Music loves myth-making. Be it the bat-chomping antics of Ozzy Osbourne, that rib-tickling rumour about Marilyn Manson, or the broader, age-old ‘live fast, die young’ adage that a thousand and one young musicians have attempted to personify, there’s an appealing mythology to life as a young rockstar, one that only ups the appeal of a life onstage, pitching it as something romantic and otherworldly.

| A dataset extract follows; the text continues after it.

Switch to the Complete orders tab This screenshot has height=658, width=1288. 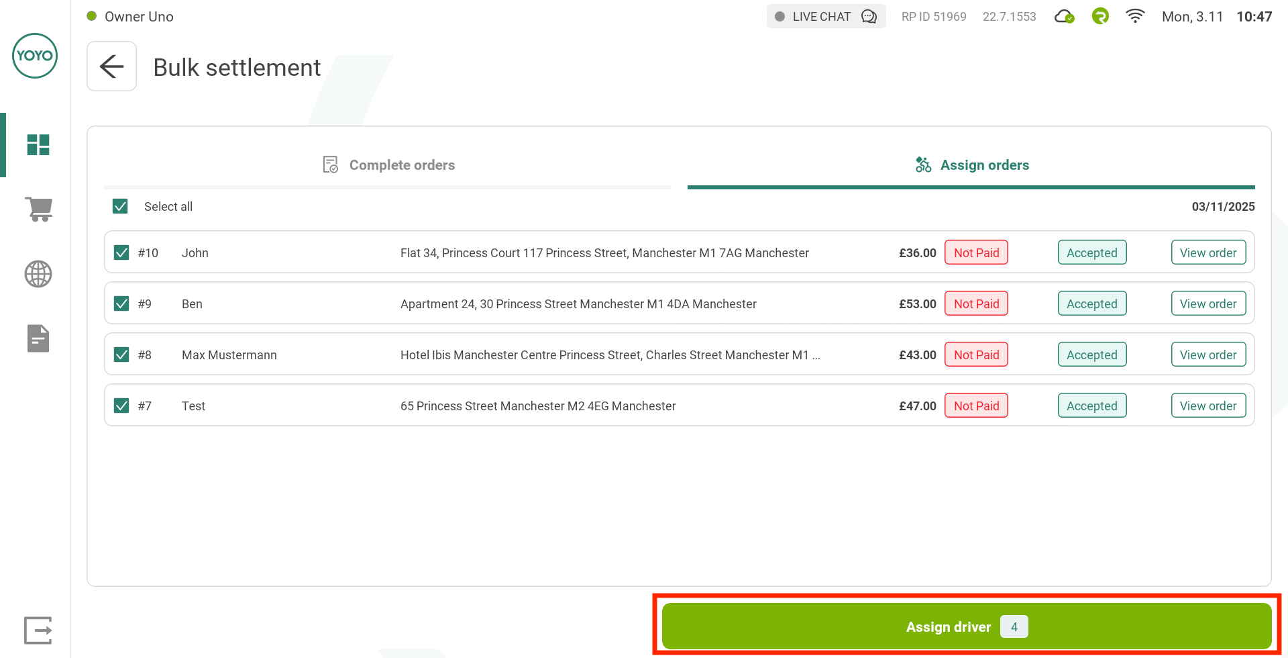388,165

Few tropes are as pervasive as “The 27 Club”, though.
Something of a conspiracy theory, The 27 Club is pitched as that thread that ties the deaths of Kurt Cobain, Amy Winehouse, Jim Morrison, Jimi Hendrix and more, The 27 Club works under the spooky assumption that these deaths were somehow linked, due to their occurrence when the icon in question hit the young age of 27.
Now, perhaps predictably, that story has hit Hollywood, with new movie The 27 Club turning the fictitious post-mortem ‘club’ into the plot of a supernatural horror film. And personifying that club as a big, stinky goblin. Of course.

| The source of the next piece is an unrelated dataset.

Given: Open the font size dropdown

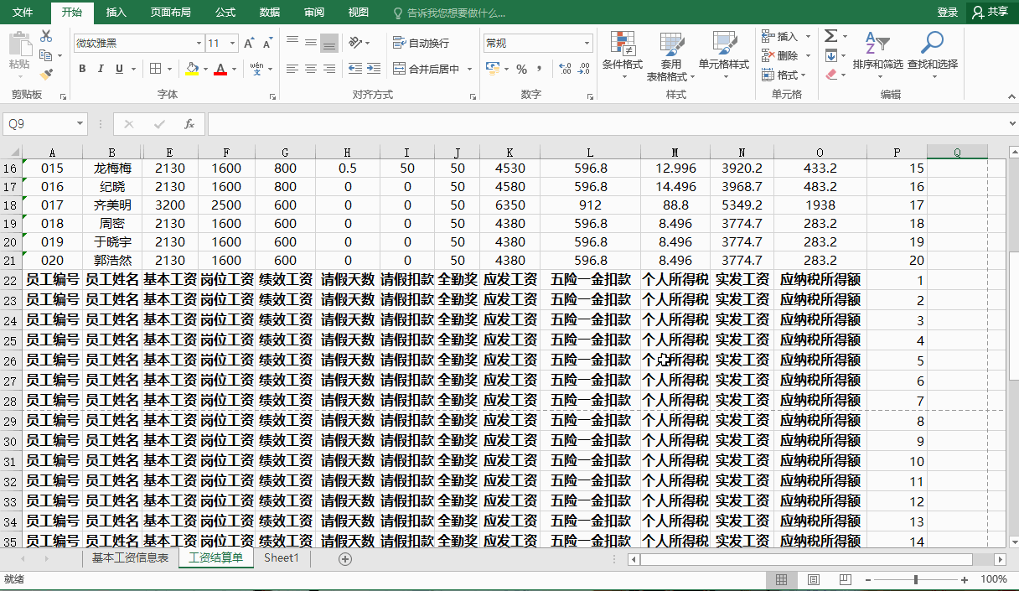Looking at the screenshot, I should (x=232, y=43).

In a new trailer for The 27 Club, which opens with some woefully cliché impersonators assuming the roles of Cobain, Winehouse and Hendrix, the film’s protagonist is pitched as someone with a long-standing interest in the myth of The 27 Club. Now making a documentary on the club, he hits up his musician friend, who hits us with the trailer’s first horrible clanger: “I’d gladly call it on life at 27 if it meant I had half the success that Amy had.”
Our nameless protagonist hammers home the horror show, stating that the musicians in question “perpetuate the ‘live fast, die young’ fantasy that most people are too afraid to go after.”

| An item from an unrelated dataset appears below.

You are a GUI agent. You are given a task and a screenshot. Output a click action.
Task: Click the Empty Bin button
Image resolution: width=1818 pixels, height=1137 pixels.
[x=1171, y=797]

That tone-deaf portrayal of the mental toll that fame, fortune and rock ’n roll excess can wreak on an individual, and the insinuation that it’s something ‘brave’ that mere mortals are fearful of, only intensifies as the trailer progresses. The deaths at the hands of the fantastical ’27 Club’ are soon revealed to be the work of a slimy, sticky, pitch-black goblin, who bears a striking resemblance to the creatures at the core of (14-year-old horror movie spoiler warning) British cave-dwelling creep-a-thon The Descent.
“A lot of friends and family have suggested that I would make good movie villain,” says Rock & Roll Hall Of Fame nominee turned actor Todd Rundgren of his role as this grim fantasy monster. “I thought, ‘OK, as long as I’m a handsome villain like Dracula or something.’ Turns out my debut is not quite that. Still, you have to start somewhere and a slobbering ghoul, though not handsome, certainly should satisfy anyone interested in my villainous side.”
If those scripted clangers weren’t bad enough, this personification of the ’27 Club’ as a supernatural creature is ignorant, and a cringe-inducing step backwards in mental health discourse.
Kurt Cobain was the victim of suicide, a near-lifetime of crippling depression brought to a head as the Nirvana star struggled to comprehend his own quick-rising fame. Similarly, Amy Winehouse suffered extensively with addiction, her death at the hands of alcohol intoxication preceded by countless moments in which her illness went unchecked by friends, family and people around her. A scroll through the Wikipedia entry for The 27 Club yields countless other examples of famous musicians, actors and other public figures who’ve died from drug abuse, overdose and suicide, all at the age of 27. It’s a horrifying indictment of the entertainment industries’ lack of due care for its stars – one that often sees vulnerable individuals pushed to their limit, and suffering further at the hands of the mental and physical exertion such things require.
The 27 Club’s insistence on personifying these mental illnesses as something gruesome and supernatural is perhaps unsurprising. The horror industry thrives off these modern-day myths, be it the Jim Carrey vehicle The Number 23, or the upcoming slasher based on the mystery of the Dyatlov Pass incident. Adding the 27 Club to this pile, though, does a disservice to those who’ve died as part of it, and those touched by their art, and further pushes their discourse into the realm of mythology, making it far harder for those suffering from such illnesses to speak up and be believed and respected.
Depression, addiction and other mental illness aren’t big scary monsters with sharp teeth and B.O. – they’re very real problems, which make the lives of millions more difficult on a daily basis. Suicide and overdose are horrible, tragic occurrences – and horrible though they might be, they’re not whimsical fodder for horror stories. And they’re certainly not the fault of a snaggle-toothed goblin. If we’re to continue making leaps and bounds in mental health discourse, we need to leave perceptions like The 27 Club’s in the past.